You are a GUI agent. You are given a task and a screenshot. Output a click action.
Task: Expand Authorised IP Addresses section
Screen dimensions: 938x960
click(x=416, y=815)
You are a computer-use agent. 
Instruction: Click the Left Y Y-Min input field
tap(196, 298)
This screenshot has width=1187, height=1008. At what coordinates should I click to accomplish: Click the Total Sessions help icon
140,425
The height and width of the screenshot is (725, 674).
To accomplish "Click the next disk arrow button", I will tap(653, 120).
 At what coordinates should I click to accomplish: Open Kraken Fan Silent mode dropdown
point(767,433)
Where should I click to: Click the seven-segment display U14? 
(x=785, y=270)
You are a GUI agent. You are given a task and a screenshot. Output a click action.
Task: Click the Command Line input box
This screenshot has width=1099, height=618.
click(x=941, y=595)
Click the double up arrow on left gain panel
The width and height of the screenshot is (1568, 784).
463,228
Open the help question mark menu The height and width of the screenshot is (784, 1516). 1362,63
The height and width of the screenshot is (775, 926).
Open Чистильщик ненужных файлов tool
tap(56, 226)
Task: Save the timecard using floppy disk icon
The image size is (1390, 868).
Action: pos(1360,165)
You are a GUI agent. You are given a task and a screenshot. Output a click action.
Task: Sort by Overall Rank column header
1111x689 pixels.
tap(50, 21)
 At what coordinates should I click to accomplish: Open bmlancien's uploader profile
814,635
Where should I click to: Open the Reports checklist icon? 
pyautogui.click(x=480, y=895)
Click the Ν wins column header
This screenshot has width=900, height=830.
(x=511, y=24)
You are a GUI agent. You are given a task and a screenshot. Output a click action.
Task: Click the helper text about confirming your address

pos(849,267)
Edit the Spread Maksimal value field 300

......

**WHAT YOU SHOULD DO:** Convert the lines above into a JSON list of strings, one string per line, with blank lines omitted.

**RESPONSE BELOW:**
[
  "You are a GUI agent. You are given a task and a screenshot. Output a click action.",
  "Task: Expand Authorised IP Addresses section",
  "Screen dimensions: 938x960",
  "click(x=416, y=815)",
  "You are a computer-use agent. ",
  "Instruction: Click the Left Y Y-Min input field",
  "tap(196, 298)",
  "This screenshot has width=1187, height=1008. At what coordinates should I click to accomplish: Click the Total Sessions help icon",
  "140,425",
  "The height and width of the screenshot is (725, 674).",
  "To accomplish \"Click the next disk arrow button\", I will tap(653, 120).",
  " At what coordinates should I click to accomplish: Open Kraken Fan Silent mode dropdown",
  "point(767,433)",
  "Where should I click to: Click the seven-segment display U14? ",
  "(x=785, y=270)",
  "You are a GUI agent. You are given a task and a screenshot. Output a click action.",
  "Task: Click the Command Line input box",
  "This screenshot has width=1099, height=618.",
  "click(x=941, y=595)",
  "Click the double up arrow on left gain panel",
  "The width and height of the screenshot is (1568, 784).",
  "463,228",
  "Open the help question mark menu The height and width of the screenshot is (784, 1516). 1362,63",
  "The height and width of the screenshot is (775, 926).",
  "Open Чистильщик ненужных файлов tool",
  "tap(56, 226)",
  "Task: Save the timecard using floppy disk icon",
  "The image size is (1390, 868).",
  "Action: pos(1360,165)",
  "You are a GUI agent. You are given a task and a screenshot. Output a click action.",
  "Task: Sort by Overall Rank column header",
  "1111x689 pixels.",
  "tap(50, 21)",
  " At what coordinates should I click to accomplish: Open bmlancien's uploader profile",
  "814,635",
  "Where should I click to: Open the Reports checklist icon? ",
  "pyautogui.click(x=480, y=895)",
  "Click the Ν wins column header",
  "This screenshot has width=900, height=830.",
  "(x=511, y=24)",
  "You are a GUI agent. You are given a task and a screenshot. Output a click action.",
  "Task: Click the helper text about confirming your address",
  "pos(849,267)",
  "Edit the Spread Maksimal value field 300"
]